Artık kimliğimizi televizyonlardan, kültümüzü ise sosyal medyadan ediniyoruz. Toplumun kültürel yapısındaki deformasyon öylesine bir boyuta ulaştı ki, insanlarımız artık düşünmeyen, konuşmayan, analiz etmeyen, kitle iletişim araçlarıyla verilen ve kendilerine sunulan herşeyi eyvallah çekerek bünyelerine enjekte eder hale dönüştü.
Seviyenin bel aşağısına kaydığı, argonun hakim olduğu, küfürbazlığın prim yaptığı filmler, 5 milyon gibi insanı dehşete düşüren bir gişeye ulaşabiliyor. Televizyonlarda yayınlanan dizilerimizin hali daha da berbat.
İffetin değil şehvetin başrole konulduğu, kimin eli kimin cebinde belli olmayan, hayatları mantar tiplerin ekranlarımızdan odalarımıza doluşması artık hiç birimizin umrunda değil. Ahlaksızlıkta sınır tanımayan, gayri meşru yaşantıda bir o yana bir bu yana mekik dokuyan tipleri “senaryo kılıfıyla” kültürel dinamiklerimizin ta bağrına bir hançer gibi saplıyorlar. Artık herşeyi sıradan görüyoruz…
Normal hayatta, “Yazıklar olsun… Böyle hayat mı olur? Başkasının iffetine göz dikmiş” diyeceğimiz tipleri, dizi karakteri olarak bağrımıza basıyoruz.
Nereden başlıyor bu medeniyet krizi?
Gözümüzü batının sanayileşme ve refahına diktiğimiz günden bu yana, aslında bir ikilemle yaşamaktayız. Batının “bırakınız yapsınlar, bırakınız geçsinler” liberalist yaşantı tarzını hayatımızın içine soktuğumuz günden bu yana, kültürel deformasyon süreci daha hızlı akıyor.
Hedonist, egoist, bencil bir düşünce yapısında, nerde sabah orda akşam bir felsefeyle hareket eden batı tipolojisinin iffet, haya, ar, namus gibi kavramları kültürlerinden çıkarmak için çabaladığını unutmuş durumdayız.
Bir kültürel işgal dönemindeyiz… Batı, artık tankla, topla, tüfekle gelmiyor memleketimize… Çanakkale’den geçmeye kalkmıyor artık… Ne yapıyor peki? Türlü türlü ulusal televizyonlarımıza bir iki dizilerini, filmlerini üç otuz paraya satarak, kültürünü beynimize boca ediyor. Üçüncü sınıf Hollywood filmleri, pespaye bir hayat tarzını sunuyor bizlere. Renkli yaşamlar, nikahsız hayatlar, su gibi para harcayan tipler, barlar, meyhaneler magazinel kılıflarla sokuluyor evlerimize.
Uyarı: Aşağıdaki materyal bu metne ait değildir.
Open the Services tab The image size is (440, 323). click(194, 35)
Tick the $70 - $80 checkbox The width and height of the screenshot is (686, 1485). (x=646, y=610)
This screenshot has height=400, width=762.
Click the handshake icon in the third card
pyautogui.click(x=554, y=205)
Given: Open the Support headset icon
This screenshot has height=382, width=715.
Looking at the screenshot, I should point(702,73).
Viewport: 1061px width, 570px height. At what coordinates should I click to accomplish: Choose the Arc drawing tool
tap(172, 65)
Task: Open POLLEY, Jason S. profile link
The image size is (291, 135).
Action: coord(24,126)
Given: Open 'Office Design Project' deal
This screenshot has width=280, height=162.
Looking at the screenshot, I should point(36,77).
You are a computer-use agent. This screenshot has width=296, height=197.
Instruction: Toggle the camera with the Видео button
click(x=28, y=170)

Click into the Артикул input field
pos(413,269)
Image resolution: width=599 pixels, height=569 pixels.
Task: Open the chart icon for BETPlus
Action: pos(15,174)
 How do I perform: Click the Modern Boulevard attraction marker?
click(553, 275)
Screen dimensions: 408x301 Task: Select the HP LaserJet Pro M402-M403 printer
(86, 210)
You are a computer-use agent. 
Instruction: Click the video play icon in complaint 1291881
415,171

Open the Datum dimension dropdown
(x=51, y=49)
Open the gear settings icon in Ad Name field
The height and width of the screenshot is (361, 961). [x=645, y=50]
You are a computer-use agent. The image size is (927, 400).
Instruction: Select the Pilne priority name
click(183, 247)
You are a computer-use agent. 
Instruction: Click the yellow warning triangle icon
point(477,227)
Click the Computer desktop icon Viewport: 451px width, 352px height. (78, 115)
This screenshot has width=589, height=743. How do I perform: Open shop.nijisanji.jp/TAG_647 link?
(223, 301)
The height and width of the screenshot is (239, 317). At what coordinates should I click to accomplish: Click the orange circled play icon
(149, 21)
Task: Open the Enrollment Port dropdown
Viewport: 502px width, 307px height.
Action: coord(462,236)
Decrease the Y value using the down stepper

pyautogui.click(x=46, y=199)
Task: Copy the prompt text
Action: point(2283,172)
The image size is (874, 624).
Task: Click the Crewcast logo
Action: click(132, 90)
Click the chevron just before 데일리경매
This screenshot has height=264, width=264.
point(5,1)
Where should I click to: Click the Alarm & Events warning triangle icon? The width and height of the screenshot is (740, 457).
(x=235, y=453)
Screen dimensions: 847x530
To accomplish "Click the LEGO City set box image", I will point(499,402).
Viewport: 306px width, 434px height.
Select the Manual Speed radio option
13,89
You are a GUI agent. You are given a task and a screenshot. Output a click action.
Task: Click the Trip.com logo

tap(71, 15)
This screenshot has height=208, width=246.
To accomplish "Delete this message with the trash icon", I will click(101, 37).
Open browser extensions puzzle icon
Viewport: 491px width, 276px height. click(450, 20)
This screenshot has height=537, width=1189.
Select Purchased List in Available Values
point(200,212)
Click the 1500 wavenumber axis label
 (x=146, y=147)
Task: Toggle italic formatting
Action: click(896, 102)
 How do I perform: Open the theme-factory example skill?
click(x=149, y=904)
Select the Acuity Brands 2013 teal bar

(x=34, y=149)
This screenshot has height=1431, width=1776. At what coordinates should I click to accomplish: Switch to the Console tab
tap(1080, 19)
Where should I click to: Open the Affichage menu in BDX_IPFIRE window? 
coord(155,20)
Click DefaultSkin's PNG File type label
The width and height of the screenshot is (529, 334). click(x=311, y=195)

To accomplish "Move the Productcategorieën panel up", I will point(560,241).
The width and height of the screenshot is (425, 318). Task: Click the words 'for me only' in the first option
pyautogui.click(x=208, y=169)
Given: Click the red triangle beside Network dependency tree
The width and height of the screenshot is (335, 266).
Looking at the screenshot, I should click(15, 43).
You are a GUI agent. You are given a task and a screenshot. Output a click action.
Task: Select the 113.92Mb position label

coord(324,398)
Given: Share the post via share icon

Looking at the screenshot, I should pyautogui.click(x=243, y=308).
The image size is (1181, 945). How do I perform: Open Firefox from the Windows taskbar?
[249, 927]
Ne acı bir durum! Artık insanlarımız, bu pespaye hayatları, bu kof yaşantı tarzlarını ellerinin tersiyle iteceklerine, “Elimize fırsat düşse, biz de böyle yaşamak isteriz” özlemiyle izliyorlar. Sıradanlaştırılan kötülük, artık insanlarımızın ruhunu esir almış durumda. Ve, böyle bir ahlak ikliminde, küçücük kızların ırzına tasallut eden canavarlaşmış tiplerin haberlerini okuyoruz gazetelerin üçüncü sayfalarında. Hükümet artık çığırından çıkan bu haberler karşısında canavarlaşan tipler için cezalar arar hale düşmüş durumda. .
Aynaya bakma vaktimiz gelmiştir… Kendimize dönmemizin vakti gelmiştir… Bizler, tarihe damga vurmuş bir medeniyetin temsilcileriyiz. Bizler, yüzyıllarca adaletimizle, ahlakımızla, kültürel nosyonumuzla, güzelliklerimizle varolmuşuz.
Biz, her akşam ekranlardan ahlaksızlığın özendirildiği, kimliksiz tiplerin dünyasına ait olmamalıyız. Biz, medeniyet üretmeliyiz… Arızalı tiplerin seviyesiz esprileri bizleri güldürüyorsa, etrafımızda değil, kendimizde arıza aramalıyız.